**ФРАГМЕНТ ДОКУМЕНТА:**
# # # #

Но это не значит, что едой там пренебрегают. На третий день случился праздник, и на столах появилось по кусочку масла на каждого, да по ложке такой густой сметаны, что можно было мазать ножом на хлеб. В кастрюле был вкуснейший наваристый грибной суп, а на второе вместе с пюре явилась громадная рыбная котлета, сделавшая бы честь иному ресторану, а в кружки налили по сто грамм вина, которым, впрочем, никто не чокался.
В предпоследний день нашего там бытия снова случился праздник – Иерусалимской иконы Божьей Матери, – и тут уже в тарелках лежали по восемь жареных рыбинок местного улова, опять же масло и сметана, вино, да какао (!). Одну рыбинку я завернул в салфетку и позже поделился ею с одним из трех котов, которые вечно крутились возле архандарика в ожидании своей доли от трапезы. Коты, надо сказать, были весьма упитанны, и тот, которому я дал рыбку, долго ее изучал носом, пока не соизволил надменно вкусить.
За столом в трапезной принято было молчать, но паломники часто не выдерживали, делясь впечатлениями о местной гастрономии. В это же время специальный монах с кафедры читал наставления из святоотеческого предания, так что невнимательство, конечно, было моветоном. Как-то я обратился к соседу и вдруг поймал на себе взгляд монаха наискось от меня. Он смотрел без осуждения и даже вообще почти без выражения, но я как-то сразу осекся и в дальнейшем старался уже использовать язык единственно по гастрономическому назначению.
Среди монахов были люди разные, много совсем старцев, была и зеленая молодежь, но большинство – мужчины лет по тридцать пять – пятьдесят. Особенно выделялся один, настоящий русский богатырь ростом почти с меня, но при этом запястья в обхвате он имел в два раза шире моих, и плечи – пересветовские.
Как-то он попался мне на трапезе прямо напротив, и я был рад, думая поглядеть, сколько же он наворотит харча, даже в ущерб нам, вкушающим с ним из одного супового котла. После звонка все принялись за дело, но этот “Пересвет” всё смотрел себе в колени, и я, разливая суп, спросил:
– Позвольте вам?

# # # #

**Записи для поиска описанных объектов:**
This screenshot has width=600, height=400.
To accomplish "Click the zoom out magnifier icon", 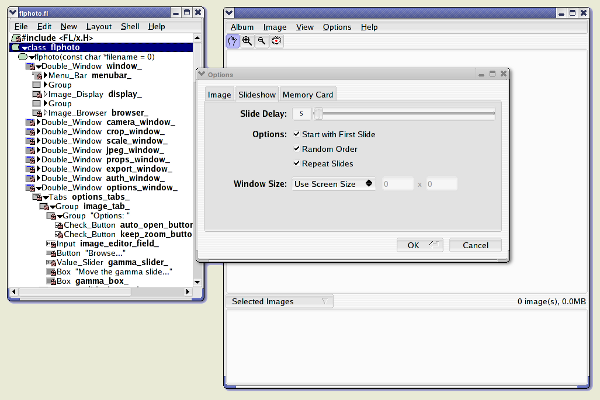I will pos(261,41).
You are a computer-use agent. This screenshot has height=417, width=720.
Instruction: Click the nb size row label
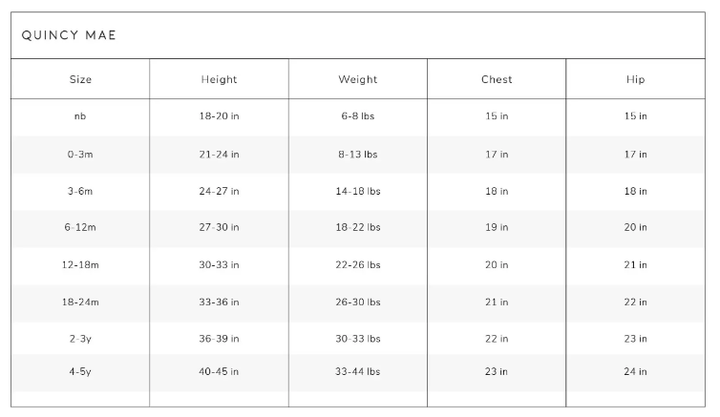(x=80, y=117)
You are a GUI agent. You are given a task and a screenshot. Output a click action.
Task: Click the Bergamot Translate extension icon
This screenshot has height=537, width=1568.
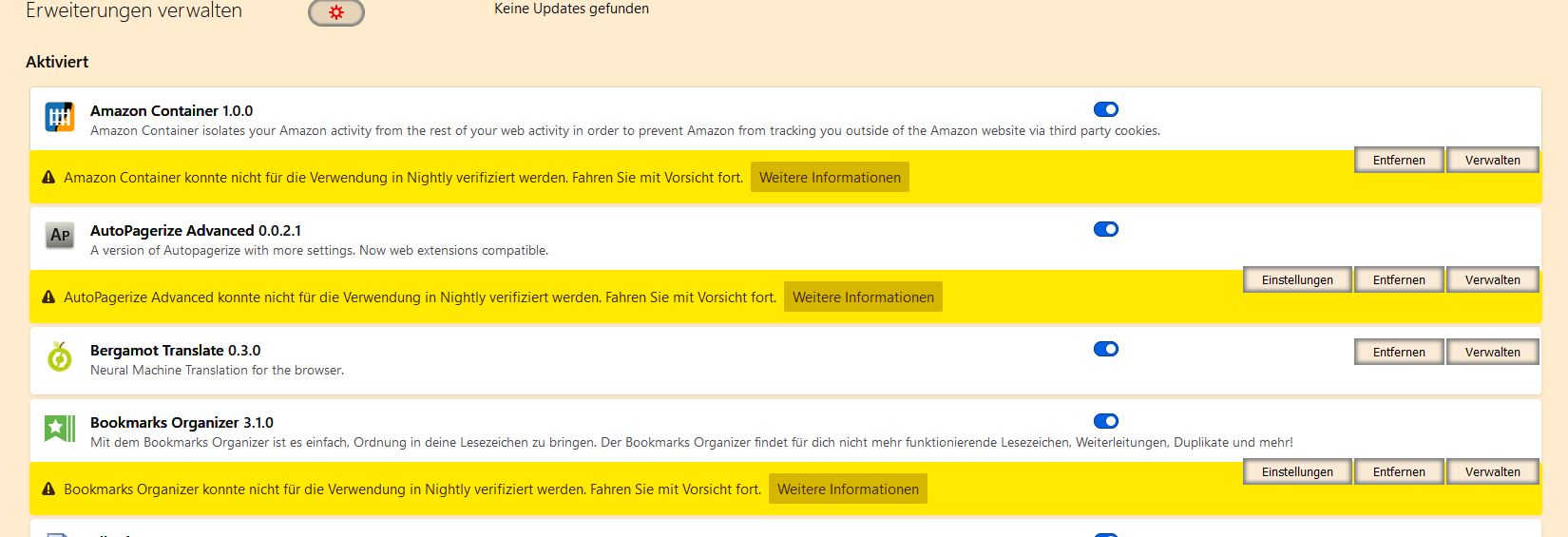(x=60, y=356)
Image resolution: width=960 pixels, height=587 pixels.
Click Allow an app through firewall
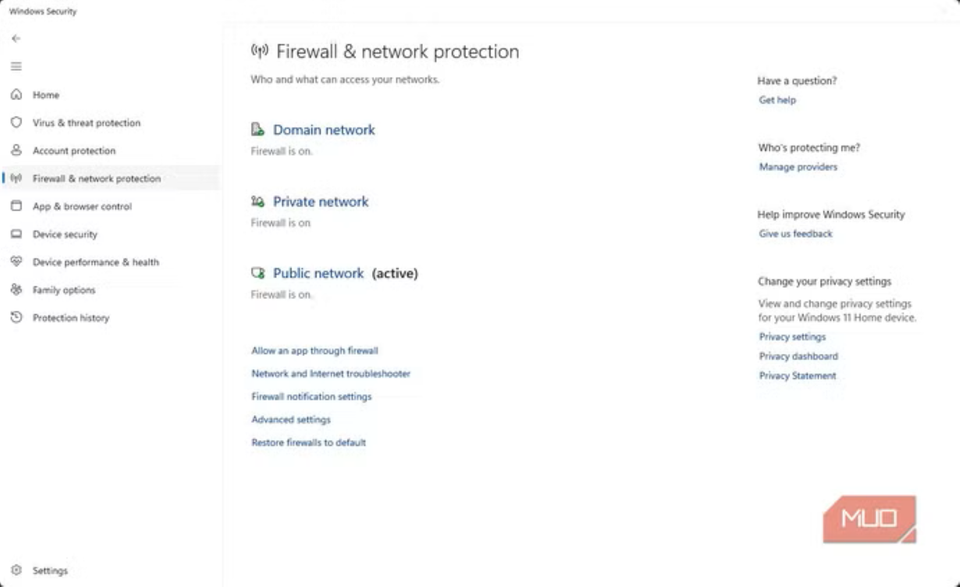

# # # #

**ЗАДАНИЯ:**
a) Почему, согласно отрывку о монастырской трапезе, невнимательность за столом считалась моветоном?
b) Воспроизведите из отрывка о монастырской трапезе часть текста между словами «Среди монахов были» и «плечи – пересветовские.» включительно.

**ОТВЕТЫ ПО ЗАДАНИЯМ:**
a) Во время трапезы специальный монах читал с кафедры наставления из святоотеческого предания. Поэтому отвлекаться на разговоры было неприлично.

b)
Среди монахов были люди разные, много совсем старцев, была и зеленая молодежь, но большинство – мужчины лет по тридцать пять – пятьдесят. Особенно выделялся один, настоящий русский богатырь ростом почти с меня, но при этом запястья в обхвате он имел в два раза шире моих, и плечи – пересветовские.